== PROVIDED DATA ==
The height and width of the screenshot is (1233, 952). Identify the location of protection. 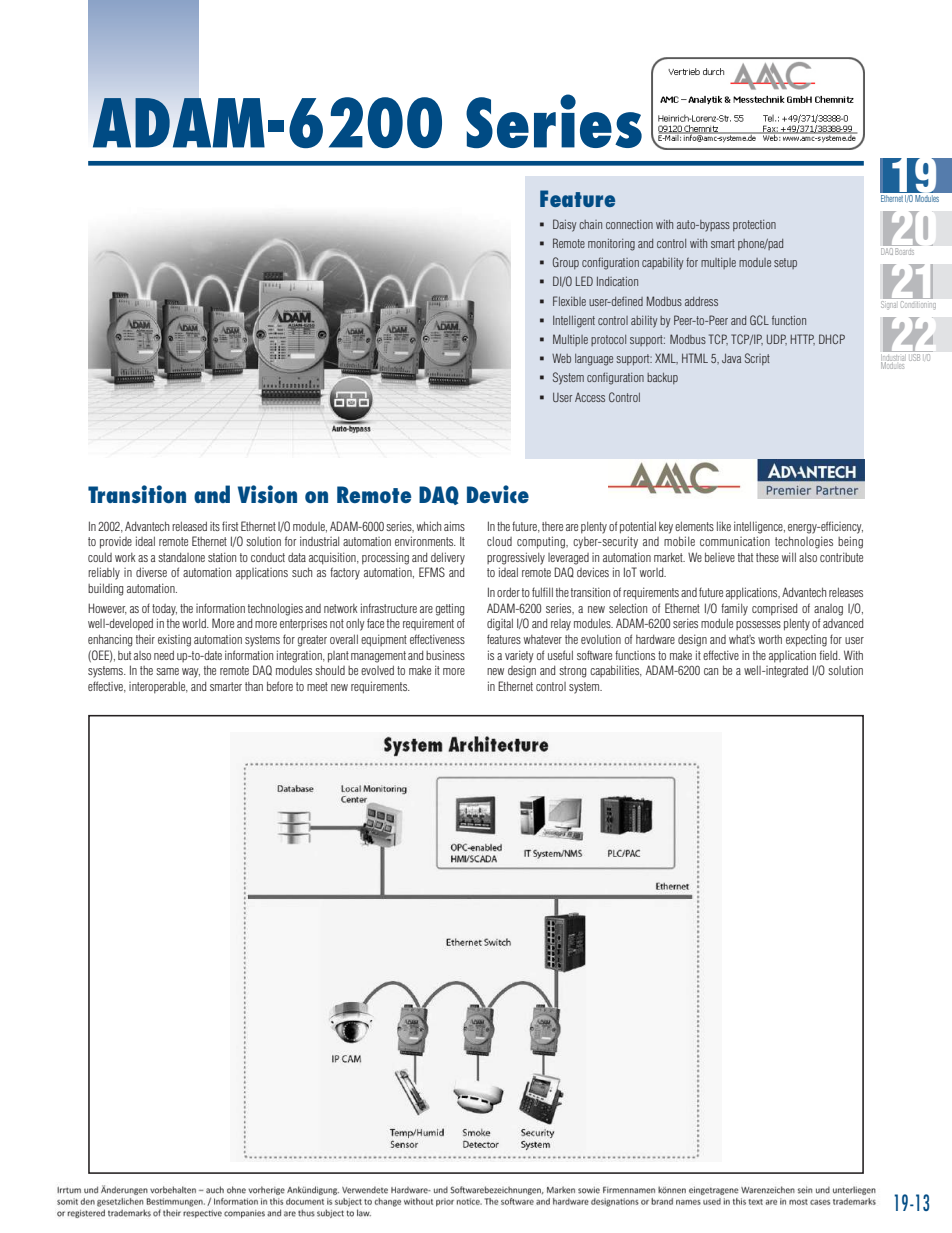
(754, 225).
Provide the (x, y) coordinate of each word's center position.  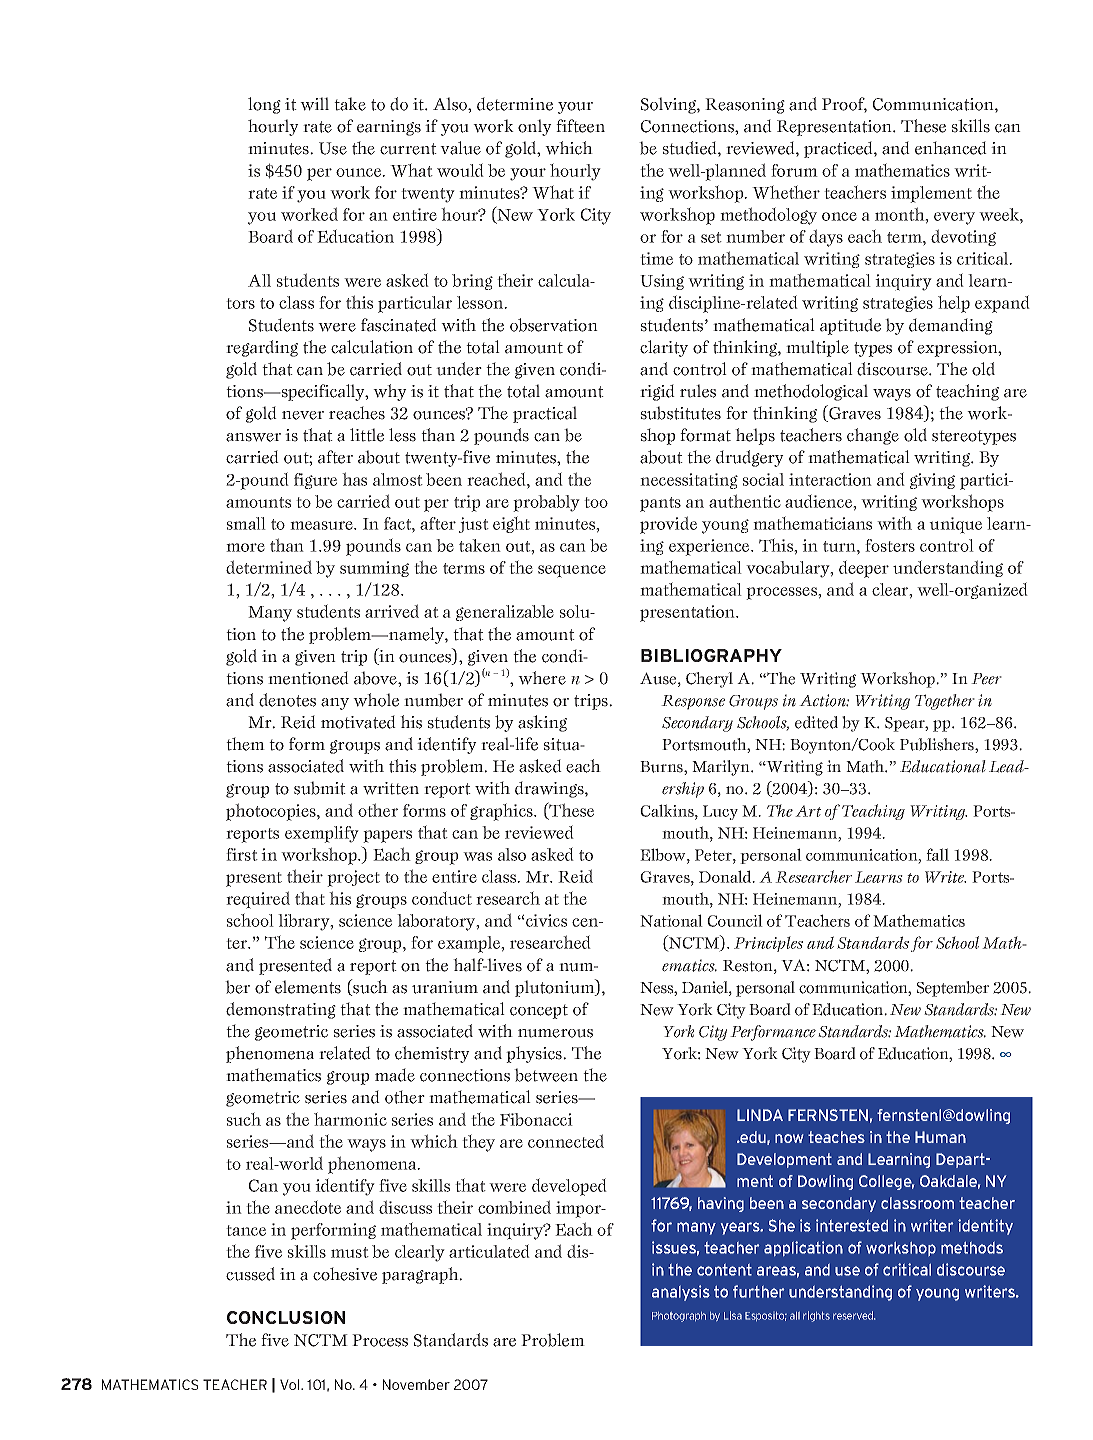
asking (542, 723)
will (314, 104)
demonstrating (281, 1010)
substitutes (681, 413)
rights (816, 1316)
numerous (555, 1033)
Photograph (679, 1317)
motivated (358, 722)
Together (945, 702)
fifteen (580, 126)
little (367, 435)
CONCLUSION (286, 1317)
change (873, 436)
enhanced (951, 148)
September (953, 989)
===
== PROVIDED DATA ==
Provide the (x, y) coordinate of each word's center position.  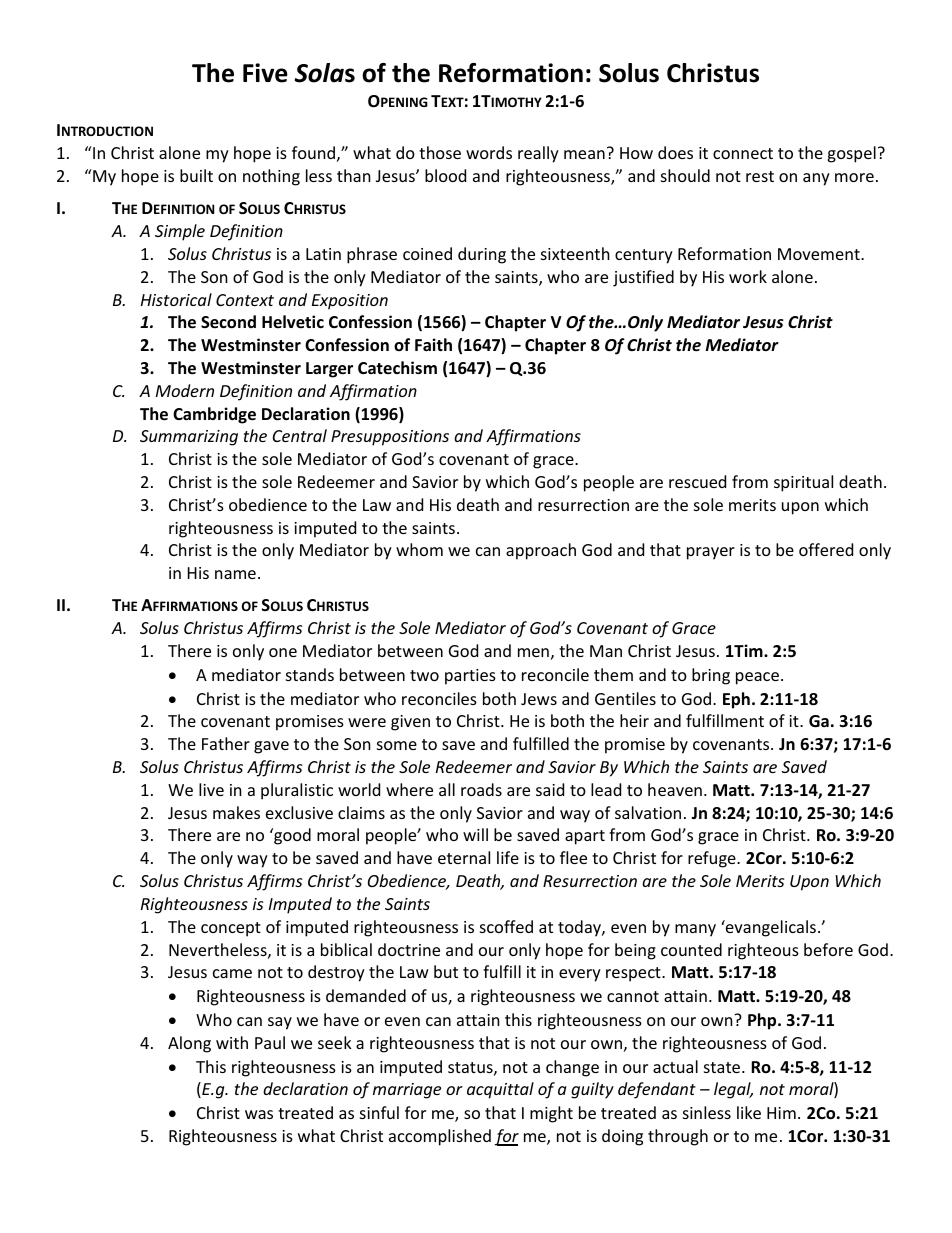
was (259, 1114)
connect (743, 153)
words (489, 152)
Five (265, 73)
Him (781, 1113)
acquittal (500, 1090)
===
== PROVIDED DATA ==
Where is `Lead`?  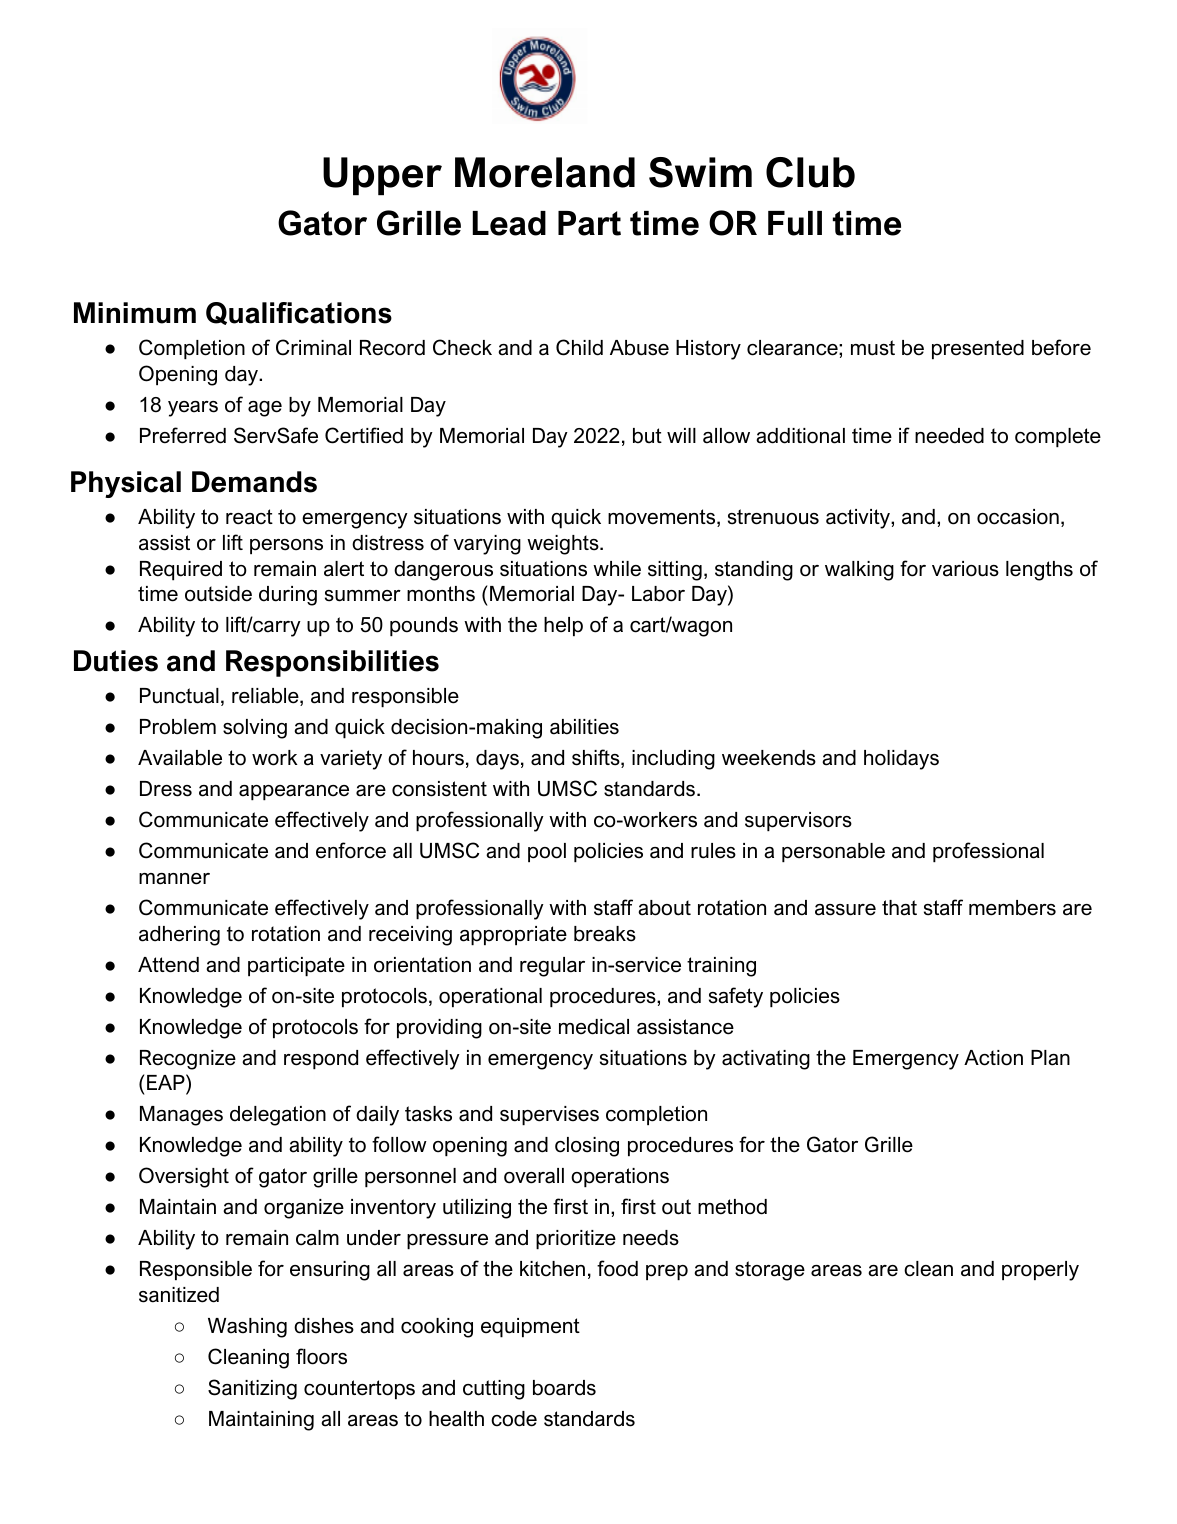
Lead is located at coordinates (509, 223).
===
Copy the items again, starting at the line that has "substitutes (681, 413)" and stopping after the line that has "September (953, 989)". Keep each word and shift both numbers of every coordinate pair by -94.

substitutes (587, 319)
rights (722, 1222)
numerous (461, 939)
Photograph (585, 1223)
motivated (264, 628)
Together (851, 608)
fifteen (486, 32)
little (273, 341)
CONCLUSION (192, 1223)
change (779, 342)
enhanced (857, 54)
September (859, 895)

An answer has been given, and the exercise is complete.